How do I score touchpoint influence when I don't have attribution data?

Run a post-purchase survey asking customers which interactions most influenced their decision at each stage. Even 50-100 responses will reveal patterns. Supplement with qualitative input from sales and support teams who hear directly from customers. Flag estimated scores and prioritize building measurement for your highest-impact touchpoints.

How often should I update my touchpoint map across buyer journey stages?

Conduct a full audit annually and a lightweight review quarterly. Trigger an immediate re-audit when you launch a major product, enter a new market, notice a significant competitor move, or see unexpected drops in conversion at any CDJ phase. The touchpoint landscape shifts faster in digital-first categories.

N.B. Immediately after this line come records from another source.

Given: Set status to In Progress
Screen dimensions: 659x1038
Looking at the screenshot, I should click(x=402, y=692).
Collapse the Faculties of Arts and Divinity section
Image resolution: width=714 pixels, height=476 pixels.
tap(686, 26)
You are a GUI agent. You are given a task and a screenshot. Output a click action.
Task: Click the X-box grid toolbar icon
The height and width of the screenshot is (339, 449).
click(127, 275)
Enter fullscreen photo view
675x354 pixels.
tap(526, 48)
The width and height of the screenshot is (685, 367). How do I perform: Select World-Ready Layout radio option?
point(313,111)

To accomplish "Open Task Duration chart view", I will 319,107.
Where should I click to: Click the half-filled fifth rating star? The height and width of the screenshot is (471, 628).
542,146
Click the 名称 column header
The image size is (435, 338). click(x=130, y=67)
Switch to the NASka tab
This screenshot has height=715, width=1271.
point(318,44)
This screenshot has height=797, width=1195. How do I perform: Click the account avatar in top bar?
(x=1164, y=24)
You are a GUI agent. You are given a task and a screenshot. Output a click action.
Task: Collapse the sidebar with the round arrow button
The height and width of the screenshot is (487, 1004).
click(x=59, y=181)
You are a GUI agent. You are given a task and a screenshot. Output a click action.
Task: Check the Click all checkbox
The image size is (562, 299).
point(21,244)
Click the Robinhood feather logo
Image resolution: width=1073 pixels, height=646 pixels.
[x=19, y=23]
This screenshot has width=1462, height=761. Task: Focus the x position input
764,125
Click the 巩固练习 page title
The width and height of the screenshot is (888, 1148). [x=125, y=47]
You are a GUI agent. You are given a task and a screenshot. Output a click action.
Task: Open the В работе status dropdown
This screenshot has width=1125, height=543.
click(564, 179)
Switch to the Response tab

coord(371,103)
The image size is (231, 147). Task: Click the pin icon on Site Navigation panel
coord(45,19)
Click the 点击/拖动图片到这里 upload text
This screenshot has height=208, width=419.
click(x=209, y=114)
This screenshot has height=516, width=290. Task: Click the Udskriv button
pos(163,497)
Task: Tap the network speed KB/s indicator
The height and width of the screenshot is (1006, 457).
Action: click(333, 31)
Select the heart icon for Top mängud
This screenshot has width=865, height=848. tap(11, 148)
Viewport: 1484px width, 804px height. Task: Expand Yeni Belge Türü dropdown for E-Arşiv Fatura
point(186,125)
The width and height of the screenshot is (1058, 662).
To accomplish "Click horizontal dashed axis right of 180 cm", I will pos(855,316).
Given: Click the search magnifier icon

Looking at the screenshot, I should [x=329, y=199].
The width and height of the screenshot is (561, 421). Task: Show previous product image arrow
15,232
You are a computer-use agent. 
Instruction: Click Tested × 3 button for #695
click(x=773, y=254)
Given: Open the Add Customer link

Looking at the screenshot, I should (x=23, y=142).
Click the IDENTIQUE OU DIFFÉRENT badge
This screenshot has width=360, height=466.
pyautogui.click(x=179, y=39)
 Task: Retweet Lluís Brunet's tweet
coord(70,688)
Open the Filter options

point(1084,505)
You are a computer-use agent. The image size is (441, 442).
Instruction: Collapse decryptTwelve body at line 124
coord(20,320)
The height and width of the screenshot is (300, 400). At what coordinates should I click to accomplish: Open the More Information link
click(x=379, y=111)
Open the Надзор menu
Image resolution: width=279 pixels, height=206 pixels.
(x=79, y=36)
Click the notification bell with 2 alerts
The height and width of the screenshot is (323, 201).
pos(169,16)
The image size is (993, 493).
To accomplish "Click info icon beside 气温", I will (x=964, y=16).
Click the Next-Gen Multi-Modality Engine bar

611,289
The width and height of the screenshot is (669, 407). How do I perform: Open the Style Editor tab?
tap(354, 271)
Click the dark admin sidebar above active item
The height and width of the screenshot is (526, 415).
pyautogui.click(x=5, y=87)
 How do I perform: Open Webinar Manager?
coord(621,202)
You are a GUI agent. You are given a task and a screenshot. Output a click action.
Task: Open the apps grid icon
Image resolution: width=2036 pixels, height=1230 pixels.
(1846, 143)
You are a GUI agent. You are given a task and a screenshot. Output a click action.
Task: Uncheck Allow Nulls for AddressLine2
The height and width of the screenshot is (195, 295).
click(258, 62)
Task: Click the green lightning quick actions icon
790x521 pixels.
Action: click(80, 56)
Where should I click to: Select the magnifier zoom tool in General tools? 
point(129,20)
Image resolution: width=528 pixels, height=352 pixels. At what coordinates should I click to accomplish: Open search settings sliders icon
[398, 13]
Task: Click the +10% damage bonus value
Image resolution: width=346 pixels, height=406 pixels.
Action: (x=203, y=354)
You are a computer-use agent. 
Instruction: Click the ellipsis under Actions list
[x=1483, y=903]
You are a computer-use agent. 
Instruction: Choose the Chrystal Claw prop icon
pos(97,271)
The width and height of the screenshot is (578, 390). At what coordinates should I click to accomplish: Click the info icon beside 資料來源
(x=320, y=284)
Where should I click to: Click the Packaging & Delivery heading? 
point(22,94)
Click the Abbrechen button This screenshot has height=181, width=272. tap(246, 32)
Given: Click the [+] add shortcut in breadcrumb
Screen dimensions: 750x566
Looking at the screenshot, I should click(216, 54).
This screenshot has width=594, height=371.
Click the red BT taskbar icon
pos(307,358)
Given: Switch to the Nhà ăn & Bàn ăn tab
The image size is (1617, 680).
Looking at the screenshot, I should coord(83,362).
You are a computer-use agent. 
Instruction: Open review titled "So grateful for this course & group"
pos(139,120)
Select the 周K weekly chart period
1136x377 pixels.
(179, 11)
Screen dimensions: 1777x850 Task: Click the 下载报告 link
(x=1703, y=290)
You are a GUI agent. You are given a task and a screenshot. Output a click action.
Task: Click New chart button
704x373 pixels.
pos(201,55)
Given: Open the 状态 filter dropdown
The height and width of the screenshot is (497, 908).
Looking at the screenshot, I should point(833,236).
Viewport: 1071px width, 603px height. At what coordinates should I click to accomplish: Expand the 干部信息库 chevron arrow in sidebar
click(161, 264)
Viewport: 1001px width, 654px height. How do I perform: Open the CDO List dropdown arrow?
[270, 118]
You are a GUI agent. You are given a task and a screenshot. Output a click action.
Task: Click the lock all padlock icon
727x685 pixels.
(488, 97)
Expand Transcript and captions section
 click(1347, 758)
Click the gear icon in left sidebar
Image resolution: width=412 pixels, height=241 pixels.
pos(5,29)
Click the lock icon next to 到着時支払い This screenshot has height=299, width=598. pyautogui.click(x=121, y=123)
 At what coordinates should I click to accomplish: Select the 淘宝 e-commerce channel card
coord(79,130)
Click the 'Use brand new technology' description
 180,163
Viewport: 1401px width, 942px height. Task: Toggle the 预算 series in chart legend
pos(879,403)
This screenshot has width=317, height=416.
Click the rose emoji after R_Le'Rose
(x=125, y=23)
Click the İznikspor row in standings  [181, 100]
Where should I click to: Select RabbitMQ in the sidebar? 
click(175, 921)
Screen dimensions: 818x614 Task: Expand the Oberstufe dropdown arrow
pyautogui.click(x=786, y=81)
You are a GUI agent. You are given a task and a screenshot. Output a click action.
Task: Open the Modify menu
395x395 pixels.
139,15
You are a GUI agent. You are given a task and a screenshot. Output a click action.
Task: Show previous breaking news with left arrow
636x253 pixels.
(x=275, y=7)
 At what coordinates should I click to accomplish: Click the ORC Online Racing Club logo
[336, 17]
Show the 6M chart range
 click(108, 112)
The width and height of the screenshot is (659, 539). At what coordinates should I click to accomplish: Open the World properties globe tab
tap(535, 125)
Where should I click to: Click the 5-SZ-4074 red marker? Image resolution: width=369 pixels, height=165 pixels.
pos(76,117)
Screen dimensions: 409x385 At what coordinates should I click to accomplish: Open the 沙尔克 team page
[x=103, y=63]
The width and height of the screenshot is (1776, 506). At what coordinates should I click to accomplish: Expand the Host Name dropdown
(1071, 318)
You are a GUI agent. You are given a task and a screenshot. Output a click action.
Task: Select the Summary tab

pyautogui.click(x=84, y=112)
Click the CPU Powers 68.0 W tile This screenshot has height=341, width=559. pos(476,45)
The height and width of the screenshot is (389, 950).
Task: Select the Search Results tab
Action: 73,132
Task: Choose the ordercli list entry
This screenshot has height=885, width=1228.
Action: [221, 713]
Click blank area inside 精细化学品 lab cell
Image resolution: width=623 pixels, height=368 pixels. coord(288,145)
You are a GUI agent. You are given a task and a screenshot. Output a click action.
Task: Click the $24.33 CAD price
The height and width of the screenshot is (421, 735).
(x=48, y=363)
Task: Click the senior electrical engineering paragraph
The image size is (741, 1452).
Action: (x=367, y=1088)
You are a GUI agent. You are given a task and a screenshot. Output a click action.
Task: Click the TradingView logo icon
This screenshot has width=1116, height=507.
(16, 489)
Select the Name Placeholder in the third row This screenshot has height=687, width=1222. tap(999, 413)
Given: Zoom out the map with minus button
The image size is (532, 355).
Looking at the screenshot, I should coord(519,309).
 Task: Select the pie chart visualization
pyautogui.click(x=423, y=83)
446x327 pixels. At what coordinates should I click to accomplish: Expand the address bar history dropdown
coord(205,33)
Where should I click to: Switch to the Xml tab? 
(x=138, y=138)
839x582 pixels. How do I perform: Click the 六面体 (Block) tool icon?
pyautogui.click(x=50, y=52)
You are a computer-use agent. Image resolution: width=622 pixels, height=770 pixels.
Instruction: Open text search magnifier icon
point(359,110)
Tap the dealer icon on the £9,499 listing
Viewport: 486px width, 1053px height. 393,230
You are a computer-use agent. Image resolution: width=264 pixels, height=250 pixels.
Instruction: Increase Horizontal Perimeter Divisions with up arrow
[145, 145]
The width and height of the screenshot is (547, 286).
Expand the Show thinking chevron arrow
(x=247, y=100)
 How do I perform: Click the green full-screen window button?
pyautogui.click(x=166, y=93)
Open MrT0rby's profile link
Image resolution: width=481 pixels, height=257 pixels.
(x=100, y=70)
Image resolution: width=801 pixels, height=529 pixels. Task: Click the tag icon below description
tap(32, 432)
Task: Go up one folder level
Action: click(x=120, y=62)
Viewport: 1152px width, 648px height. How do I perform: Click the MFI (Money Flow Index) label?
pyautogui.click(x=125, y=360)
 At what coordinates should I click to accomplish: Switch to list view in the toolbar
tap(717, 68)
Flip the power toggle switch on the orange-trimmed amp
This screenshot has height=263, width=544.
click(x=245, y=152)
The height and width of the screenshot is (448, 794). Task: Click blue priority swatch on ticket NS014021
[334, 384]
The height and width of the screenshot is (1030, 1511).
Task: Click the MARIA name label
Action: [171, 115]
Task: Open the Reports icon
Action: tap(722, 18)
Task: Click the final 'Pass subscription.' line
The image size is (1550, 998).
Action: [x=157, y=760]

Which buyer journey stages are most commonly under-invested?

Active evaluation and post-purchase are almost always under-invested relative to their influence on outcomes. Teams default to spending on awareness (initial consideration) and conversion (moment of purchase) because they're easier to measure. But consumers increasingly make decisions during evaluation—reading reviews, comparing features—and post-purchase experience determines whether they enter the loyalty loop or restart the journey with a competitor.

Can I use programmatic SEO to fill touchpoint gaps in the active evaluation phase?

Absolutely—this is one of the highest-value applications of programmatic SEO. Comparison pages, integration directories, use-case content, and alternative pages can all be templated and built at scale to serve active evaluation queries. Each page becomes a new evaluation-phase touchpoint. See the programmatic SEO skill for implementation details.